- [Provided text]
◆ ◆ ◆

Interim Results
Monteagle Holdings
29 June 2000
INTERIM REPORT 2000
The consolidated results for the Monteagle Group for the six months ended 31st
March 2000 are set out on the following pages. Turnover for the group including
associated companies has increased to US$27,287,000 for the six months to 31st
March 2000 compared to US$20,523,000 for the same period last year, mainly
because of continued growth by Ariston Holdings Ltd, our agri-business
associated company listed in Zimbabwe. Profit before taxation has increased
from US$1,828,000 to US$2,116,000 and this is analysed by activity in note 2.
Shareholders were advised in the Annual Report that our agri-business subsidiary
Conafex had sold some farming operations in Zimbabwe on 1st October 1999. This
has generated an exceptional profit of US$1,181,000 which is included in the
results of the farming operations for the six months ended 31st March 2000.
Farming and gold mining operations in Zimbabwe, owned by subsidiaries and
through associated companies, have all reported worse results than in the same
period last year because of the difficult economic circumstances in Zimbabwe.
Property operations in South Africa continue to struggle in a depressed market.
However, the buoyant United States economy has helped our property operations in
California to report increased profits.

◆ ◆ ◆

- [Dataset extract]
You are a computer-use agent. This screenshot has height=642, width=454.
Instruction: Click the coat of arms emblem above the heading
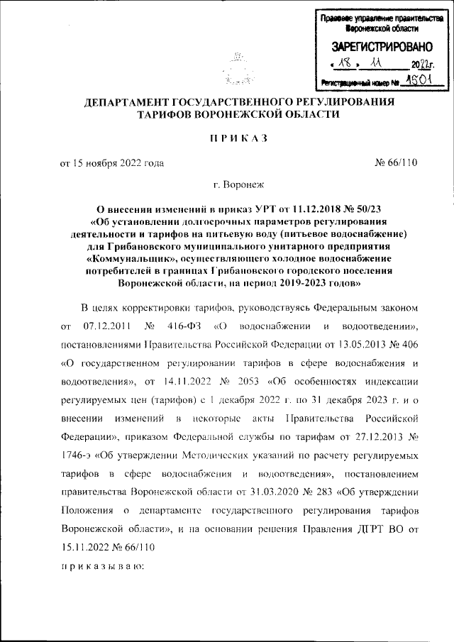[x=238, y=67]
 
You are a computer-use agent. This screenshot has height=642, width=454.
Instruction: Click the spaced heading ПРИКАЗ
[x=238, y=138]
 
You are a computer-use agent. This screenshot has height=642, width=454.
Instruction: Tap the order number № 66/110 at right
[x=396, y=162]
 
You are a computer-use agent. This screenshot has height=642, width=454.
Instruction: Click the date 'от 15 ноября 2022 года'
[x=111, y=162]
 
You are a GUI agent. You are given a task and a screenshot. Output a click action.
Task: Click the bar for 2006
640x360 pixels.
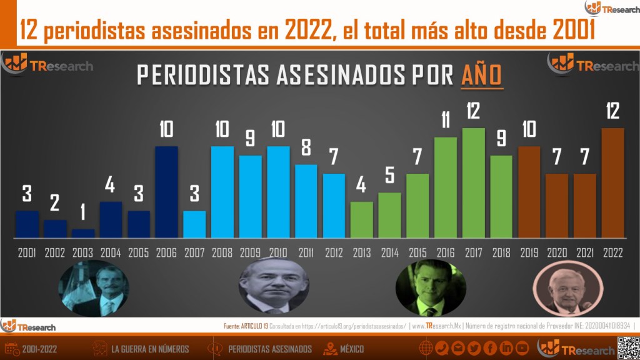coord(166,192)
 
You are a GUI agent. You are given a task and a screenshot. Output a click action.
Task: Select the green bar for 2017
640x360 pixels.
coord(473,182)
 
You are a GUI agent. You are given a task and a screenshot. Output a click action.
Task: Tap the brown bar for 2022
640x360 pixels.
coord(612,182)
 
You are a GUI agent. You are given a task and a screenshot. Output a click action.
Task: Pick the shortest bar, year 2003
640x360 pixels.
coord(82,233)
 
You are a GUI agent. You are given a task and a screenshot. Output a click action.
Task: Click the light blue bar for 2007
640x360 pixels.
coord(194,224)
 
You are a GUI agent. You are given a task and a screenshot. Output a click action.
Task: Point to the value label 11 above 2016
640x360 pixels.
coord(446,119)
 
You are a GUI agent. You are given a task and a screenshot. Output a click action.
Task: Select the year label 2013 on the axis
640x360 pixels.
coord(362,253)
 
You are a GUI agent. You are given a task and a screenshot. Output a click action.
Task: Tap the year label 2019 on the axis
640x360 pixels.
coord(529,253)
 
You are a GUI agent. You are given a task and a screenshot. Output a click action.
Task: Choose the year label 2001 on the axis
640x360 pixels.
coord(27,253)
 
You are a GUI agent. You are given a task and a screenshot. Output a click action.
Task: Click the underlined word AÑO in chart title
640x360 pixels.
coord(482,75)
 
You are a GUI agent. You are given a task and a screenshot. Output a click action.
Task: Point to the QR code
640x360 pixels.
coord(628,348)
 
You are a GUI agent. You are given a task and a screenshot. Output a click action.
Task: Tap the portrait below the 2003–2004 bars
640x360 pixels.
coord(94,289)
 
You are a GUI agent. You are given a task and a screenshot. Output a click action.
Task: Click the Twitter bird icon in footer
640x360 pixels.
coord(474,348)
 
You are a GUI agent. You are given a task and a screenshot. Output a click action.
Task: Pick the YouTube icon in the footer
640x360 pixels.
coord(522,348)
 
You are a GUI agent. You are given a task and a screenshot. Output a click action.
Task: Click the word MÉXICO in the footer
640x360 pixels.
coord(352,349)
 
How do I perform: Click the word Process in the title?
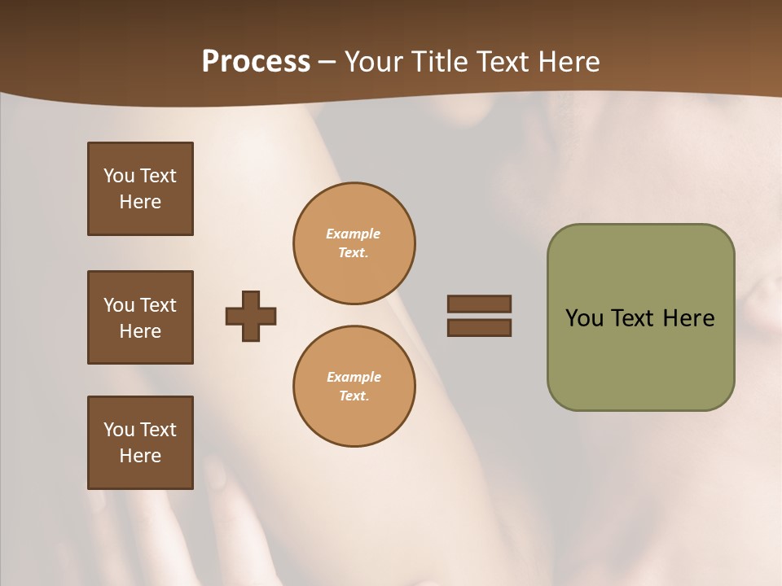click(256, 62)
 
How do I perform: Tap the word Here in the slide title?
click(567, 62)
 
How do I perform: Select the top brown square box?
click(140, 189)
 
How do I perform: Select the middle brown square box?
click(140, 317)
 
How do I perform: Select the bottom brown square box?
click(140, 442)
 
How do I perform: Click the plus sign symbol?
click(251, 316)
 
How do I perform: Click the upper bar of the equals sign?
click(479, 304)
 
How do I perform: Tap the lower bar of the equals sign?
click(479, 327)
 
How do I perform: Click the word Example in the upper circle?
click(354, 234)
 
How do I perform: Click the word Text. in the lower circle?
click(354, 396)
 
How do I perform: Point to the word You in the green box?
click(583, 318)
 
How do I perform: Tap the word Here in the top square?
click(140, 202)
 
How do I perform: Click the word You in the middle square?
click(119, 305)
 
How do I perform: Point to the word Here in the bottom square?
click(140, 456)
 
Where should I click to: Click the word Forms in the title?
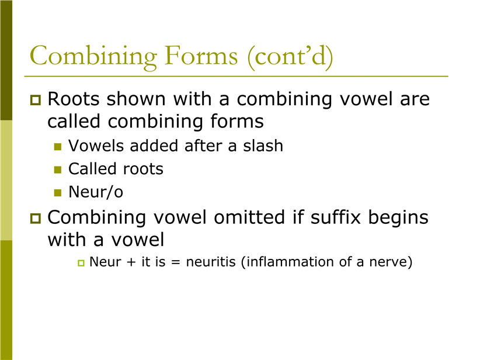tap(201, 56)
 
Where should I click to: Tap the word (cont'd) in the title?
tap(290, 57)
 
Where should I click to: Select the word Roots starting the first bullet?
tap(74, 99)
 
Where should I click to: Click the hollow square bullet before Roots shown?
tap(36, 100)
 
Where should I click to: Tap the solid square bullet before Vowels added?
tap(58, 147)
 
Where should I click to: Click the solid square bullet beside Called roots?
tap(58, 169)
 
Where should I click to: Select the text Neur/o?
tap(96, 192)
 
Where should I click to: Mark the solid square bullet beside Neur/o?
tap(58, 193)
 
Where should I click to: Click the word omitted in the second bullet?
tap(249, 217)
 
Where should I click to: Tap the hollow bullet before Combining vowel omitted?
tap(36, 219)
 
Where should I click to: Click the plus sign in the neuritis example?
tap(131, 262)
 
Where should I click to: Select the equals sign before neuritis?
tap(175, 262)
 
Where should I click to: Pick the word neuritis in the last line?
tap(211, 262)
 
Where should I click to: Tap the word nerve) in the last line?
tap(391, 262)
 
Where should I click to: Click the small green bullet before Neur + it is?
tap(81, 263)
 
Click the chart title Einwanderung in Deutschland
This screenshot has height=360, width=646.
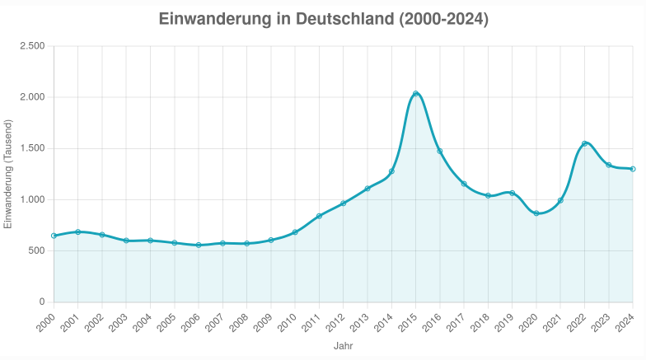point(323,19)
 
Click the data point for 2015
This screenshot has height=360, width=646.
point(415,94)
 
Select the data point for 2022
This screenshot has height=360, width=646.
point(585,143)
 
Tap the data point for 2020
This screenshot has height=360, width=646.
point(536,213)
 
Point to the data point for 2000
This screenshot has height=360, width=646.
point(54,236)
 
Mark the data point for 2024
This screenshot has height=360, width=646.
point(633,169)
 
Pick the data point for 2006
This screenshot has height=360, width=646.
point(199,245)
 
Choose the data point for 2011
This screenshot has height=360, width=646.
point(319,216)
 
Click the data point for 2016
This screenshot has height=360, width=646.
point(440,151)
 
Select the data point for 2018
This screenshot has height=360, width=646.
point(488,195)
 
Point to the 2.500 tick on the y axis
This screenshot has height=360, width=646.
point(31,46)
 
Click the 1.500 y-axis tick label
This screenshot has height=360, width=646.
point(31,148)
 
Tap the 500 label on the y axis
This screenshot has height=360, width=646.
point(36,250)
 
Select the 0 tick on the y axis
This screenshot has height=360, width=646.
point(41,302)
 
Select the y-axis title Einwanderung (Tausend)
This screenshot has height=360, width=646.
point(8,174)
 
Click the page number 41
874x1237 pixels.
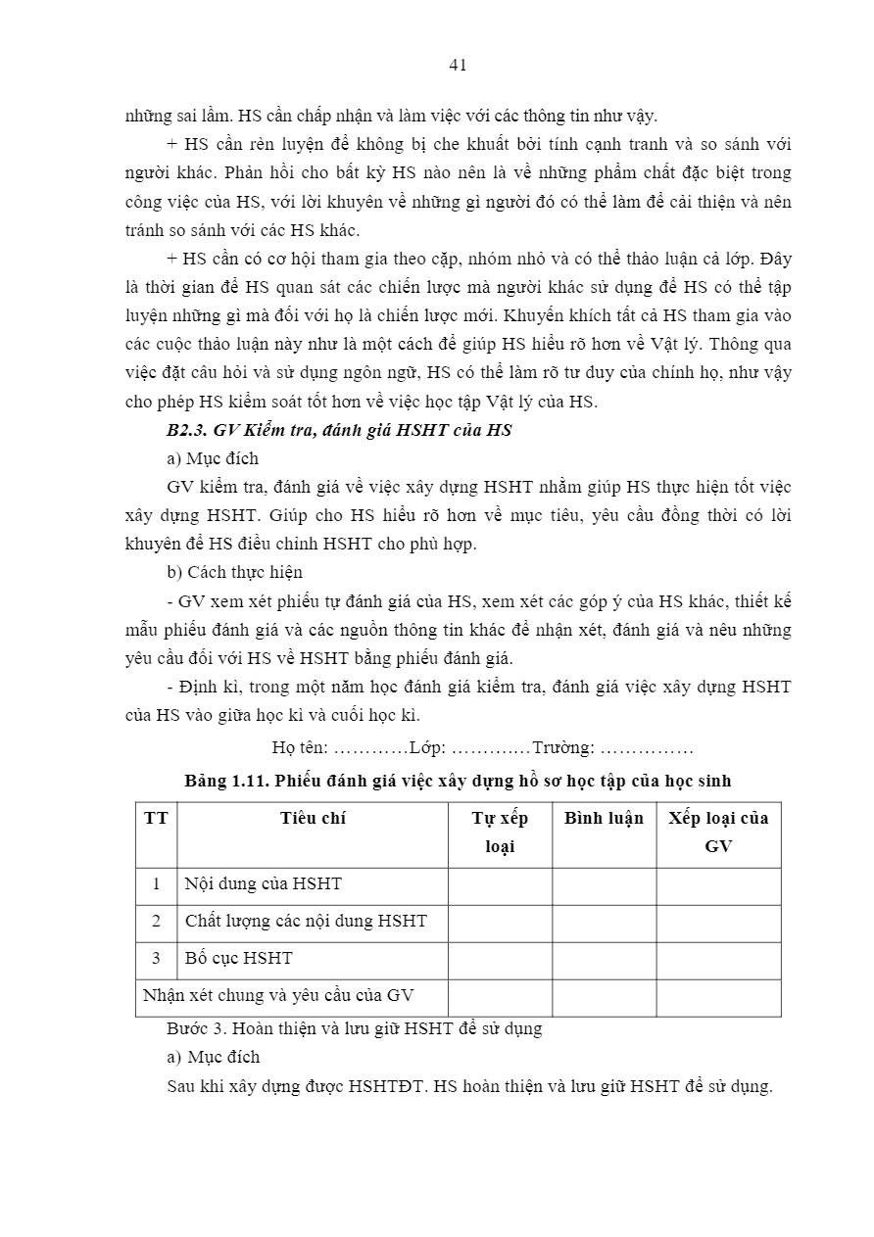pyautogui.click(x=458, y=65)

◆ ◆ ◆

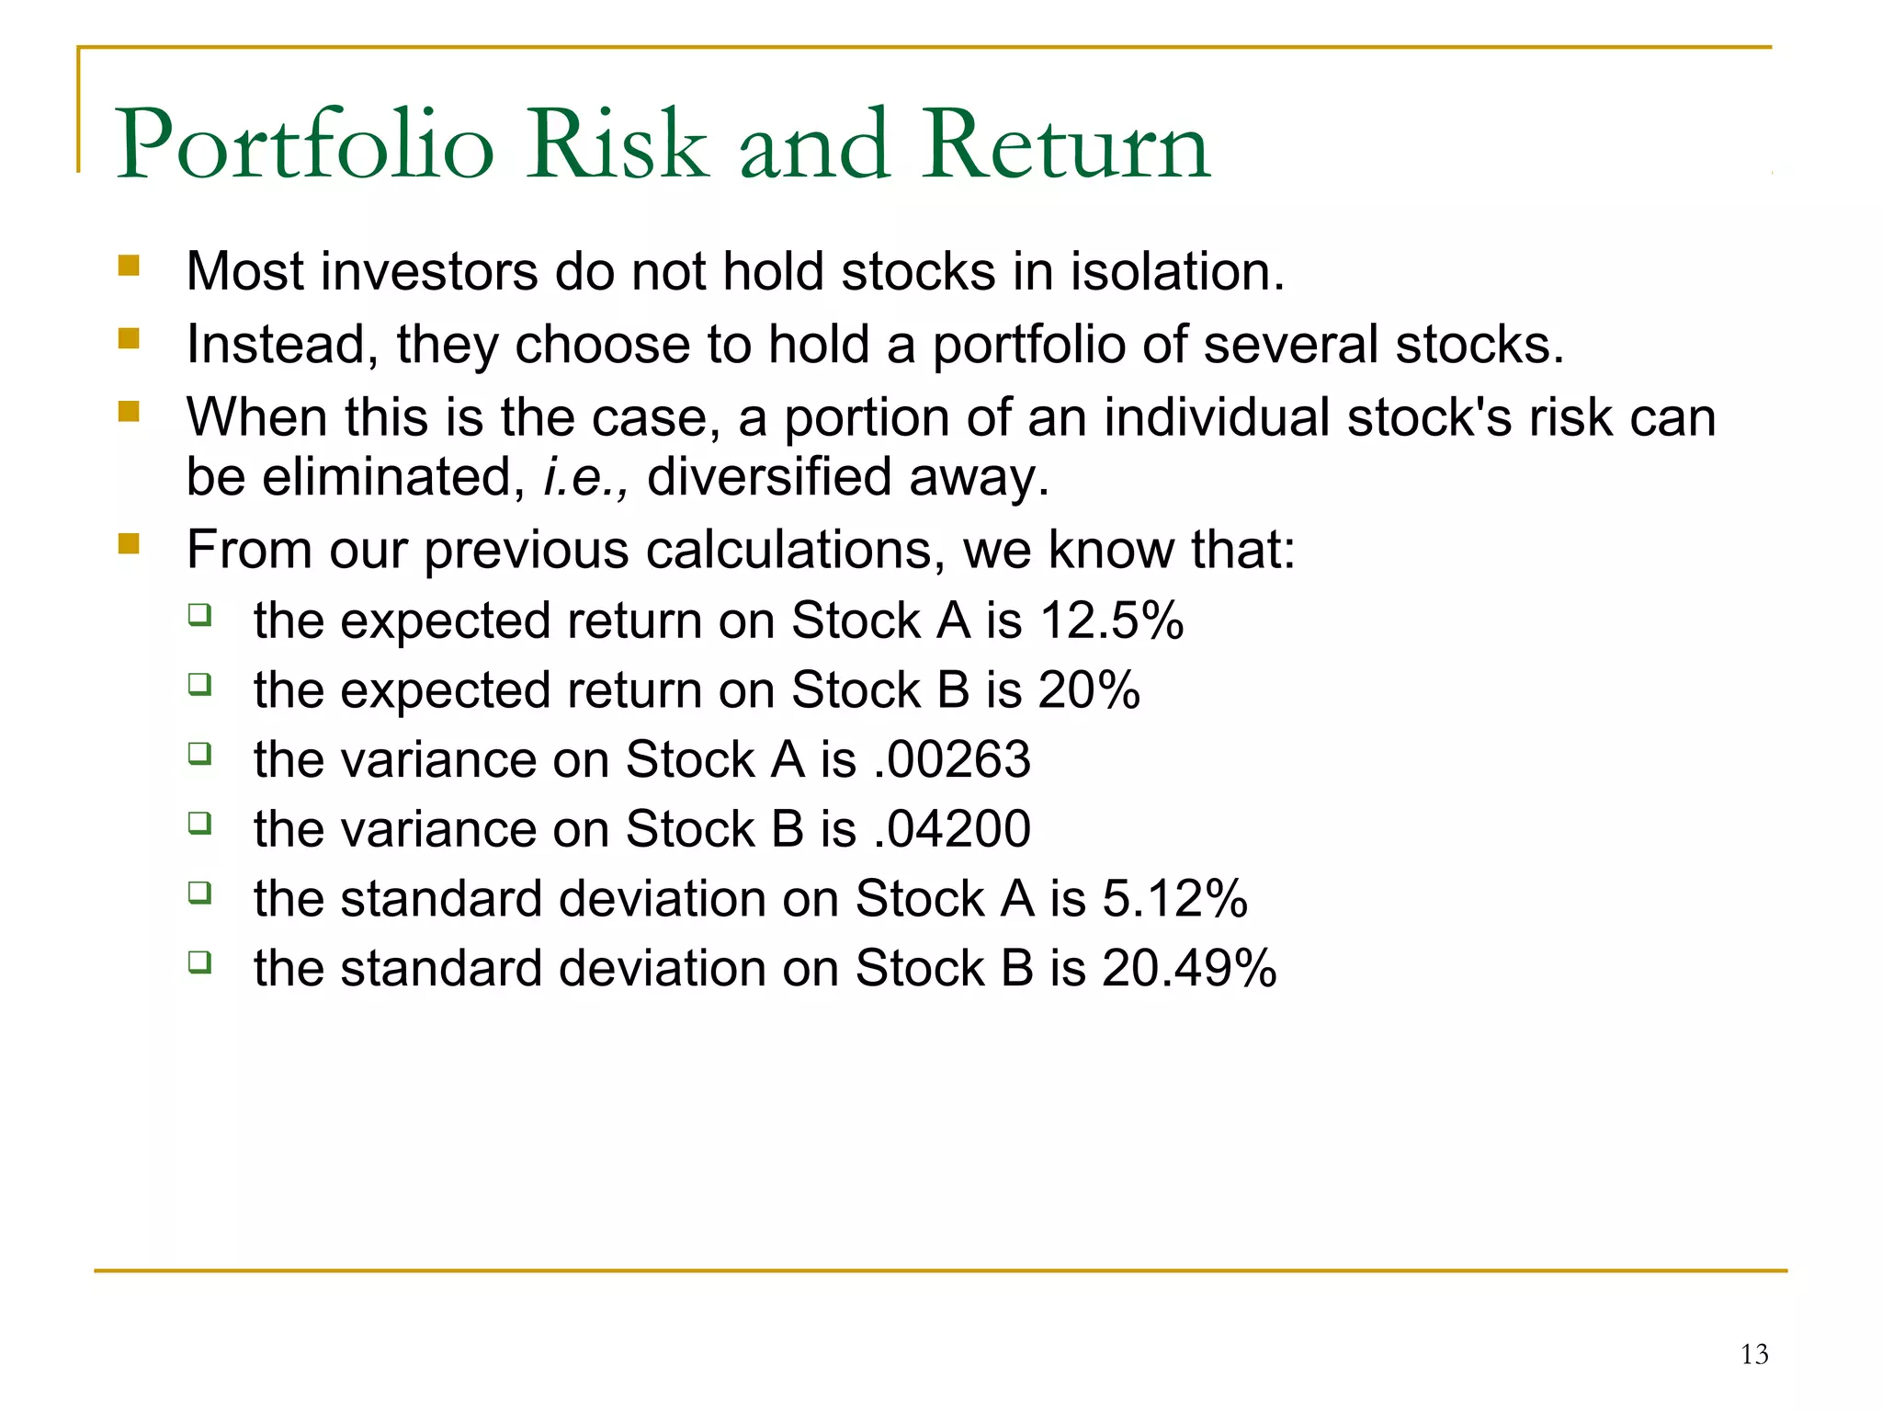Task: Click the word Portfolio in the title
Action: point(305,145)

◆ ◆ ◆

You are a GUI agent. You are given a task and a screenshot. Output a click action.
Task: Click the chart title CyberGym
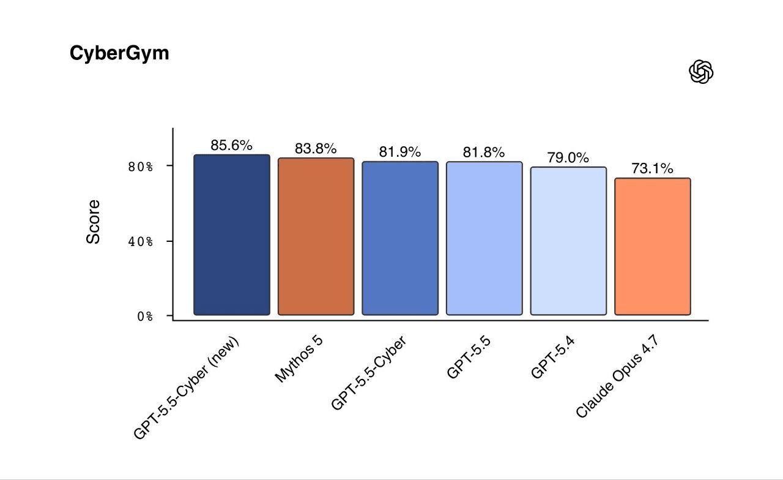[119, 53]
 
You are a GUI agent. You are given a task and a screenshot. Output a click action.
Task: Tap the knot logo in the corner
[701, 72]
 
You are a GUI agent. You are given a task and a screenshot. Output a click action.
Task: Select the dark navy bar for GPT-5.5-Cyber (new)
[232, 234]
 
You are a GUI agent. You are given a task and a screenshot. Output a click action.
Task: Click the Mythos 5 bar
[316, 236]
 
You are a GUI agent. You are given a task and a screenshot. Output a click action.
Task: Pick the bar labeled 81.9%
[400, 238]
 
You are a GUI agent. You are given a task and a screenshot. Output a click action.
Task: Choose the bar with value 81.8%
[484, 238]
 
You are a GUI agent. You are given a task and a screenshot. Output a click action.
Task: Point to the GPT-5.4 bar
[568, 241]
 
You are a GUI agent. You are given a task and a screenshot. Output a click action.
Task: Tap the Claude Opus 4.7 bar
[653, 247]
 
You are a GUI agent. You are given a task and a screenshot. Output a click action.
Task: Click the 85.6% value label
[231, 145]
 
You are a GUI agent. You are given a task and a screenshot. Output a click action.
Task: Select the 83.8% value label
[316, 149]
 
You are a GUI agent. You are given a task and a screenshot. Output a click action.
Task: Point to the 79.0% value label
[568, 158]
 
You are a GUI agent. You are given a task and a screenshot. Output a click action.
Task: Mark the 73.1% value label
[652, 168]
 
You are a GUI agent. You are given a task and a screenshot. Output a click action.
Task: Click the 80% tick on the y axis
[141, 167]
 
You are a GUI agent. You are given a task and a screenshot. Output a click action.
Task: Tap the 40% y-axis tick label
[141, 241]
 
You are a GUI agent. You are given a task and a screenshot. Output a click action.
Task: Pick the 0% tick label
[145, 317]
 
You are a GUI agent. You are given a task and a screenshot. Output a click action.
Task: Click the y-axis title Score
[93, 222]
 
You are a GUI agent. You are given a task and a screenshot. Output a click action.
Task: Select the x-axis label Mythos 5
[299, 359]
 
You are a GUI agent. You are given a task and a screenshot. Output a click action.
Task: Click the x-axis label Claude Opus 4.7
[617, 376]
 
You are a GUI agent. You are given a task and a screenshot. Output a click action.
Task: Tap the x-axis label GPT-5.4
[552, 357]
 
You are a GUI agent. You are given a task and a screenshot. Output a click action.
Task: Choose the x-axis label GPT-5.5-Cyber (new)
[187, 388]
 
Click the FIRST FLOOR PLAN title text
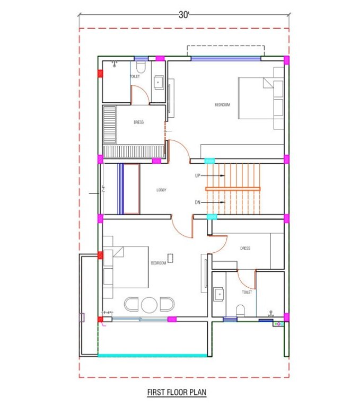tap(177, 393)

◆ ◆ ◆

- [Task instructions]
• 1. Reproduce the stretch of the Monteagle interim report from "Shareholders were advised" through "circumstances in Zimbabwe.", word for word.
• 2. In the Monteagle interim report, how large was the exceptional profit from Conafex's sale of some farming operations in Zimbabwe?

- [Correct answers]
• 1.
Shareholders were advised in the Annual Report that our agri-business subsidiary
Conafex had sold some farming operations in Zimbabwe on 1st October 1999. This
has generated an exceptional profit of US$1,181,000 which is included in the
results of the farming operations for the six months ended 31st March 2000.
Farming and gold mining operations in Zimbabwe, owned by subsidiaries and
through associated companies, have all reported worse results than in the same
period last year because of the difficult economic circumstances in Zimbabwe.

• 2. US$1,181,000